Beni Cherniavsky <cben at techunix.technion.ac.il> wrote:
> Don't forget that strings are immutable and you need the old object to
> still represent the old string.  I see two approaches:
> 
> 1. Each string object points to a string buffer and has an end index
>    and multiple strings can share the same buffer.

I think this is a cool idea.  The problem I see is that it adds about 8 
bytes (2 32-bit indicies) to the size of a string object.  For 
applications that use lots of small strings, this becomes significant.  

> Ironically, this
>    works well for substrings but not for concatenation because of::
> 
>      s = "some long string"
>      print s + "a"
>      print s + "b"
> 
>    (you can only grow the initial string for one of them).  This might
>    not be a problem because this usage is rare.
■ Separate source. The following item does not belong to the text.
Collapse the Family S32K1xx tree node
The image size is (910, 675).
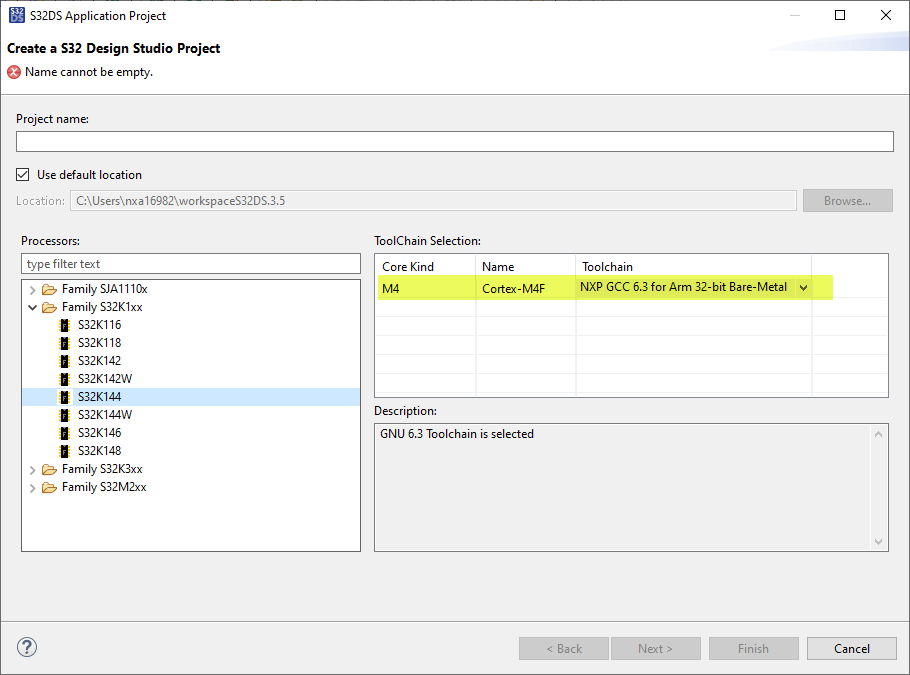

I think you get around that completely by defining a new string method 
for this.  Instead of s1 += s2, you do s1.append(s2).  The + and += 
operators give you the existing behavior.

I wonder if the right solution to that is to have two different kinds of 
strings, perhaps MutableStringType being a subset of StringType.  You 
get a mutable string by doing s = "\mThis is a mutable string"?  Mutable 
strings would inherit all of the methods of regular strings, plus they 
would have append() and reserve(), and maybe a few others.  A mutable 
string's __str__() method would return an immutable copy.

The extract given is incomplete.